22 April 2019

Although we can never guarantee a sighting of any specific animal, it is safe to say that no safari in Madikwe would be complete without a giraffe encounter. And fortunately Mateya lies within a Senegalia and Vechellia rich biome, and we have several perennial water sources which means giraffes flourish here. There has been a scientific, and somewhat of a semantic debate, over the speciation of giraffe for a long time mainly due to insufficient research. Until a recent study conducted by the Giraffe Conservation Foundation, it was commonly accepted that giraffe consist of one specie and arguably nine subspecies. But said study, focusing purely on genetic material, strongly suggests that there are four distinct species, namely the Southern, Masai, Reticulated and Northern giraffes. Where the semantics come in is with the the definition of the word “specie”, being a group of organisms that can exchange genetic material and interbreed. Although the four suggested species can interbreed under captive conditions, they do not do so in nature where their respective distribution overlaps. Thus the argument has not been concluded yet.
In Madikwe we see the Southern giraffe, and although it is a common sight, the specie as a whole is listed as vulnerable, with a 30% drop in numbers in only the last thirty years.

Mahiwa Brothers

This image is of one of the three Mahiwa brothers, a young and upcoming coalition which we are privileged to view more frequently around Mateya. Male lions born within roughly two years of each other, in the same pride, will almost always stay together for life. And although these three boys are only four years old, at least two years away from their prime, they are displaying stoic character as they explore the sphere of their influence. But, as always with the ebb and flow of nature, this new found success comes at a price to others. The legendary two Linjalo males are retreating in front of the youthful advance, signalling the end of their long and exciting reign.
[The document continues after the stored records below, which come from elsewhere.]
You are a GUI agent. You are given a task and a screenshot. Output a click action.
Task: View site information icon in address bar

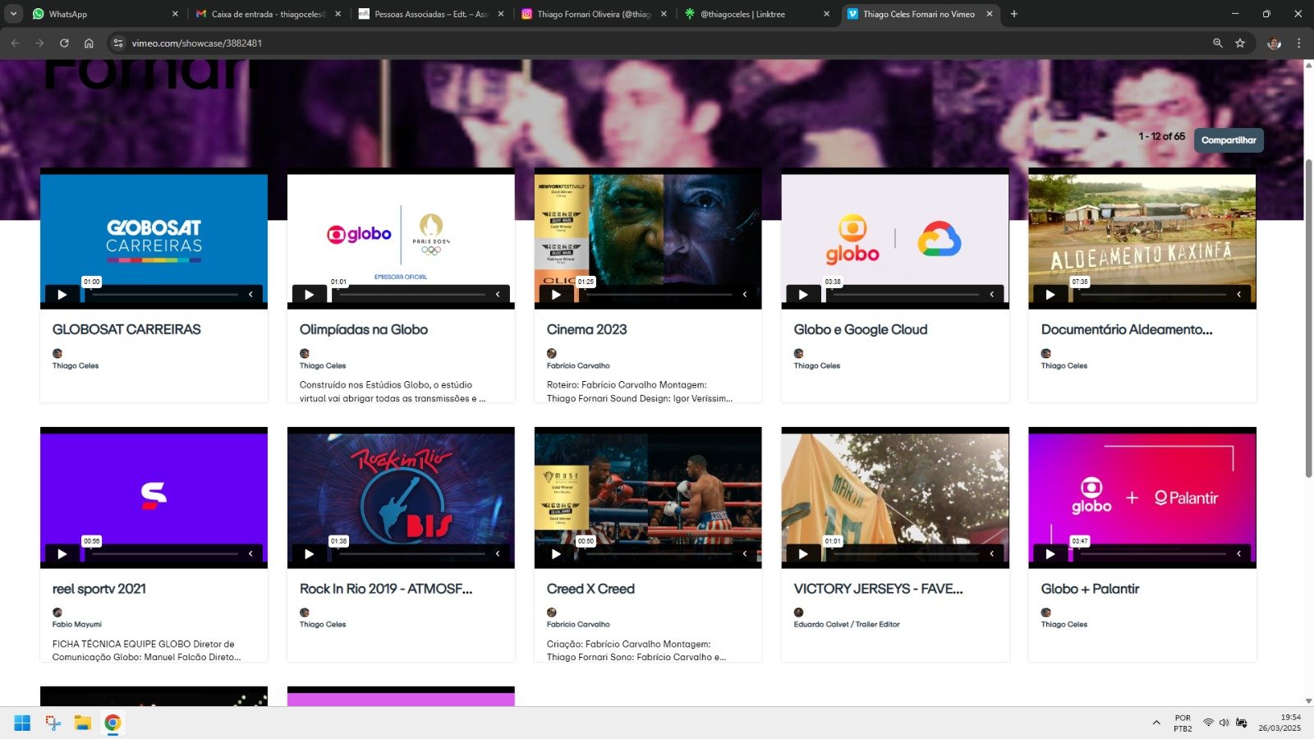(117, 43)
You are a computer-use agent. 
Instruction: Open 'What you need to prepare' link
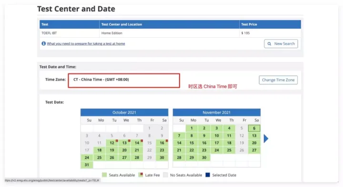86,43
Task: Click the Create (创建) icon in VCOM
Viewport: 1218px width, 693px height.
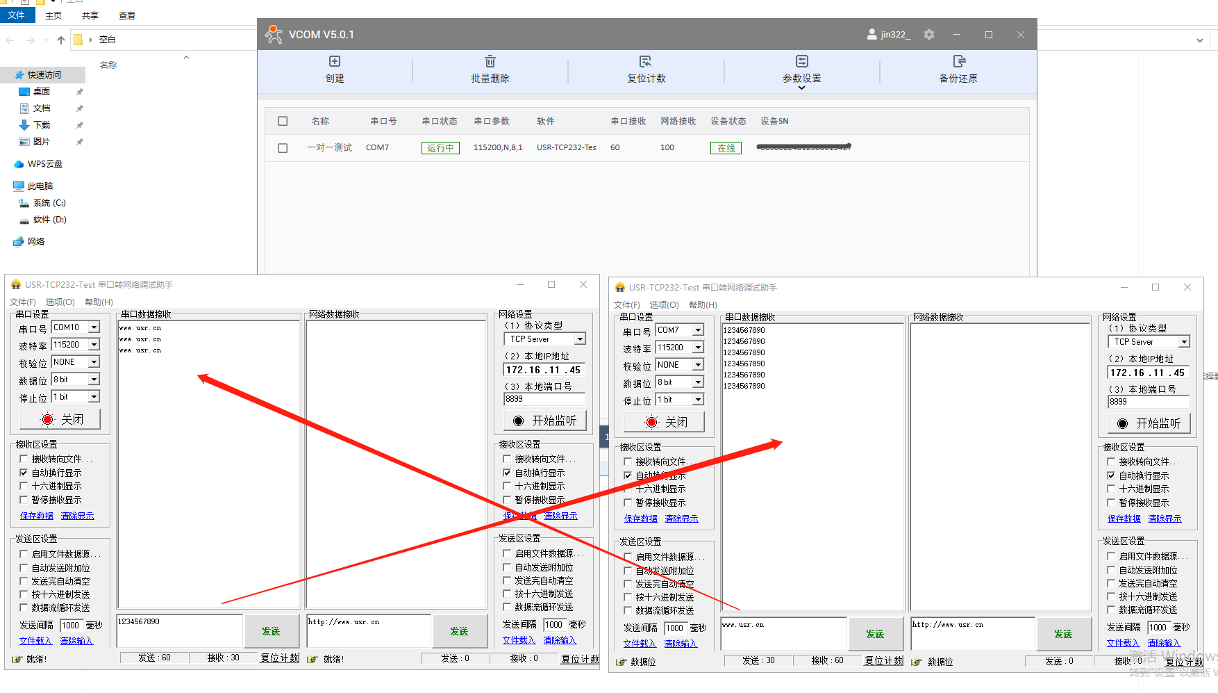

For interest’s sake, Mahiwa means to give, in Tswana, as they are truly a gift to us guides and our guests. It is not often that three brothers survive into their prime. And Linjalo means wedding, as they, as subadults, curiously joined a wedding held out in the bush years ago, to much excitement and unnecessary panic from the wedding guests. We do not name the animals in Madikwe, out of respect for their wild nature, but we do name coalitions for practical reasons, like tracking and monitoring.